Start of Block
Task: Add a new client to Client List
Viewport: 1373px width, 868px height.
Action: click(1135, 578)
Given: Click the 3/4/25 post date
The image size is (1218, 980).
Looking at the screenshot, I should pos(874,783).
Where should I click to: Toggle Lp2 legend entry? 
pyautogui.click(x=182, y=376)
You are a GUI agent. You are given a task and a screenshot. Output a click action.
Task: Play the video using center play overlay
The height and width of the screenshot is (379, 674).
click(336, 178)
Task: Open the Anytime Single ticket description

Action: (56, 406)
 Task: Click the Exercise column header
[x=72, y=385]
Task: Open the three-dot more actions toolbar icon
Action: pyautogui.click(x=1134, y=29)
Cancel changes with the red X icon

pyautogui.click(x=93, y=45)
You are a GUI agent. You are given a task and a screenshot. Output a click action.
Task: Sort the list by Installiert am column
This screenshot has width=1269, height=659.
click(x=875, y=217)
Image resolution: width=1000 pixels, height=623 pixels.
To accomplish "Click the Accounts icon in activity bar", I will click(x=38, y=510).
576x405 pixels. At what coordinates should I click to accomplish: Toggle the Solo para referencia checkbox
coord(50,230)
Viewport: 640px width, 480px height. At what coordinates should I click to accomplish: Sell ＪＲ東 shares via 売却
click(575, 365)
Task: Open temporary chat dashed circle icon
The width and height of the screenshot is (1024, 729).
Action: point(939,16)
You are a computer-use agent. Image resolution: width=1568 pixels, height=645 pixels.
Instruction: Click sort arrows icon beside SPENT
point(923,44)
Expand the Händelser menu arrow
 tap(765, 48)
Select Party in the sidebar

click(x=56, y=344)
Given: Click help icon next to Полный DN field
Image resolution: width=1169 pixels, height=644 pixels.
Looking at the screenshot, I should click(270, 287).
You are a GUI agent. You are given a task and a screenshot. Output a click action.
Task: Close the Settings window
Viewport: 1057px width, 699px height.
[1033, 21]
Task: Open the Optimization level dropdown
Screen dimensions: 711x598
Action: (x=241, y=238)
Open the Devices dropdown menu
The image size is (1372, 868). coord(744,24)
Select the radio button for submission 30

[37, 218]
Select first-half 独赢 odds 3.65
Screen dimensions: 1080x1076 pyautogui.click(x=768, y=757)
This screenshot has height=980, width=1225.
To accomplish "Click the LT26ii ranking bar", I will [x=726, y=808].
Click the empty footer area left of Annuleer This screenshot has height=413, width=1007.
End of Block
-- ASSIGNMENT --
Produce the entries above once more, identical in every detail.

-- RESPONSE AREA --
Task: Add a new client to Client List
Viewport: 1373px width, 868px height.
Action: click(1135, 578)
Given: Click the 3/4/25 post date
The image size is (1218, 980).
Looking at the screenshot, I should pos(874,783).
Where should I click to: Toggle Lp2 legend entry? 
pyautogui.click(x=182, y=376)
You are a GUI agent. You are given a task and a screenshot. Output a click action.
Task: Play the video using center play overlay
The height and width of the screenshot is (379, 674).
click(336, 178)
Task: Open the Anytime Single ticket description

Action: (56, 406)
 Task: Click the Exercise column header
[x=72, y=385]
Task: Open the three-dot more actions toolbar icon
Action: pyautogui.click(x=1134, y=29)
Cancel changes with the red X icon

pyautogui.click(x=93, y=45)
You are a GUI agent. You are given a task and a screenshot. Output a click action.
Task: Sort the list by Installiert am column
This screenshot has width=1269, height=659.
click(x=875, y=217)
Image resolution: width=1000 pixels, height=623 pixels.
To accomplish "Click the Accounts icon in activity bar", I will click(x=38, y=510).
576x405 pixels. At what coordinates should I click to accomplish: Toggle the Solo para referencia checkbox
coord(50,230)
Viewport: 640px width, 480px height. At what coordinates should I click to accomplish: Sell ＪＲ東 shares via 売却
click(575, 365)
Task: Open temporary chat dashed circle icon
The width and height of the screenshot is (1024, 729).
Action: point(939,16)
You are a computer-use agent. Image resolution: width=1568 pixels, height=645 pixels.
Instruction: Click sort arrows icon beside SPENT
point(923,44)
Expand the Händelser menu arrow
 tap(765, 48)
Select Party in the sidebar

click(x=56, y=344)
Given: Click help icon next to Полный DN field
Image resolution: width=1169 pixels, height=644 pixels.
Looking at the screenshot, I should click(270, 287).
You are a GUI agent. You are given a task and a screenshot. Output a click action.
Task: Close the Settings window
Viewport: 1057px width, 699px height.
[1033, 21]
Task: Open the Optimization level dropdown
Screen dimensions: 711x598
Action: (x=241, y=238)
Open the Devices dropdown menu
The image size is (1372, 868). coord(744,24)
Select the radio button for submission 30

[37, 218]
Select first-half 独赢 odds 3.65
Screen dimensions: 1080x1076 pyautogui.click(x=768, y=757)
This screenshot has height=980, width=1225.
To accomplish "Click the LT26ii ranking bar", I will [x=726, y=808].
Click the empty footer area left of Annuleer This screenshot has height=413, width=1007.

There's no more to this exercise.